L’ouverture expérimentale du jazz ne s’arrête pas à l’esthétique : elle oriente aussi les trajectoires de celles et ceux qui le pratiquent.

  • Des identités plurielles : La majorité des musiciens actifs sur ces scènes travaillent en “multinationales créatives”. De nombreux artistes autrichiens s’installent à Paris (Georg Vogel, Lisa Hofmaninger), et l’inverse est vrai (Éve Risser, Théo Ceccaldi collaborent avec des labels viennois comme JazzWerkstatt).
  • La formation reconfigurée : À Paris, des structures comme le Pôle Supérieur intègrent désormais l’improvisation expérimentale dans leur cursus. À Vienne, l’Université de musique et des arts du spectacle offre, depuis 2017, un cursus axé sur “New Music & Improvisation”.
  • Hybridation et transversalité : L’expérimentation s’ouvre à d’autres disciplines : performance, art sonore, danse. À Vienne, le collectif Klangforum fait tourner ses musiciens de la scène classique à la scène improvisée.
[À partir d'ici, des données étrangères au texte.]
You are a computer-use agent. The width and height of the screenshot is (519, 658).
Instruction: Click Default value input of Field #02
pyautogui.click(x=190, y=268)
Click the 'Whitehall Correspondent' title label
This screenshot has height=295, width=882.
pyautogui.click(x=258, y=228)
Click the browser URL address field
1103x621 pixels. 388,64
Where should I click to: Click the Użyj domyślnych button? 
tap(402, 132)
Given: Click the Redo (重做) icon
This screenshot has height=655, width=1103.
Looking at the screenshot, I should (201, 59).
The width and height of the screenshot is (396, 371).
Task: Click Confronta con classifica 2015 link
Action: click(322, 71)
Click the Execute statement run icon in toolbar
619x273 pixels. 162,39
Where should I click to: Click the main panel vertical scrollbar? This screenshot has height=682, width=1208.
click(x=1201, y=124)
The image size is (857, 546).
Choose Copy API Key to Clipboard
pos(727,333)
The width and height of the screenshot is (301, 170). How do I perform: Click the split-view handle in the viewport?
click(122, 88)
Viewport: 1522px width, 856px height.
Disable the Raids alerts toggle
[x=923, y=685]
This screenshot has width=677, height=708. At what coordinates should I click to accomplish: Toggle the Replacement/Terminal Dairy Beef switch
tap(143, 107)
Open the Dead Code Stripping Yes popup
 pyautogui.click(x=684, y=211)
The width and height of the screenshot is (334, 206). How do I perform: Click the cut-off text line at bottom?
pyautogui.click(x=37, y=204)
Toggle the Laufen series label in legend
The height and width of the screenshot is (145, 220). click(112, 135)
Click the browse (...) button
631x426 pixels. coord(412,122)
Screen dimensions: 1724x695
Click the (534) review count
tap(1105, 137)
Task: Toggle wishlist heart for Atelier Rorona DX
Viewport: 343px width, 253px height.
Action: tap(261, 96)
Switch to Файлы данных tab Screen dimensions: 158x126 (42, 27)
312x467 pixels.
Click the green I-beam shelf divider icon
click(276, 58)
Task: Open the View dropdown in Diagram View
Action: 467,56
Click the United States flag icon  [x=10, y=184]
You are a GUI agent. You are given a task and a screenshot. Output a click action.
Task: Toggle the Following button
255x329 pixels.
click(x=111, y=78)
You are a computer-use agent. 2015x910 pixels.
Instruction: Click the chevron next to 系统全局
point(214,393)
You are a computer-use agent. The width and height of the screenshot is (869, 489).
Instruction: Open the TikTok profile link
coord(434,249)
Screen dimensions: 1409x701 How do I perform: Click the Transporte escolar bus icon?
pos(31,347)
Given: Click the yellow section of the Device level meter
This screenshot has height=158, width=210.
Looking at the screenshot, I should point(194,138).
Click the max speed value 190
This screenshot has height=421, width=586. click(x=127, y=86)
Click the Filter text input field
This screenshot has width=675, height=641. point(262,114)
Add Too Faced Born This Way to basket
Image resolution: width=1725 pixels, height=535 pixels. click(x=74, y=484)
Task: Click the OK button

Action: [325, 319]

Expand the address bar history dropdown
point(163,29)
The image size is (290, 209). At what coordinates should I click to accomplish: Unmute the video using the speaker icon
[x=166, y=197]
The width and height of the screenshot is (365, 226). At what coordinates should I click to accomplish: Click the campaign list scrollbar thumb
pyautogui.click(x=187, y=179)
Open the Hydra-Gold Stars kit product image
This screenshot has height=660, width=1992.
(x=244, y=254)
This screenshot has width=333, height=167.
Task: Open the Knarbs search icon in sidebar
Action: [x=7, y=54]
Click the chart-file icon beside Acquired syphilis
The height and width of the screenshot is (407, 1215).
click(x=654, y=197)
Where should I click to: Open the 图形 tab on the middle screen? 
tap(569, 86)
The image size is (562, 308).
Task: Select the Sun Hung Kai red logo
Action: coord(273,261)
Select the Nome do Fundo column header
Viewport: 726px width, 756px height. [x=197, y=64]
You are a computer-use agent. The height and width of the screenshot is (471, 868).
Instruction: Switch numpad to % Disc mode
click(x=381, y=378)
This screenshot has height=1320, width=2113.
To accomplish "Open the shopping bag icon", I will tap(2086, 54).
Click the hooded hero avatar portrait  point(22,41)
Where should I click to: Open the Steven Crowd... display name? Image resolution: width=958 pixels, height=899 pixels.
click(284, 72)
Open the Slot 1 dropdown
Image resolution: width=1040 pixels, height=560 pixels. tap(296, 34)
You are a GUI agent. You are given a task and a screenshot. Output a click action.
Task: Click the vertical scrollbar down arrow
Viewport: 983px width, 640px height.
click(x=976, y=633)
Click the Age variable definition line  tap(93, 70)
À Paris, la porosité avec les artistes venus du théâtre musical ou de la scène électronique n’a jamais été aussi perméable.

Que reste-t-il à inventer ? L’expérimental comme avenir de l’improvisation

À Paris comme à Vienne, l’approche expérimentale a fait voler en éclats les vieux schémas de l’improvisation jazz. Aujourd’hui, elle force publics, programmateurs et musiciens à réinterroger sans cesse les cadres et les frontières. Il serait pourtant illusoire de croire que cette aventure a atteint son terme. Les nouvelles générations s’emparent déjà de la scène avec une radicalité solaire, mêlant l’intelligence artificielle, les installations interactives, la spatialisation du son à 360° ou encore la traduction du geste instrumental en image numérique – autant d’expériences menées par exemple à la Cité Internationale des Arts ou à l’Académie des Beaux-Arts de Vienne.

Dans ce grand mouvement, l’improvisation ne disparaît pas derrière la technique : elle gagne en épaisseur, en mystère. La scène ne cesse de rappeler que c’est dans l’expérimentation – ce droit de dérailler, de chercher sans (trop) trouver – que le jazz demeure une aventure vivante. Tant mieux pour les inquiets et les curieux : à Paris comme à Vienne, la révolution continue, sans nostalgie et sans dogme.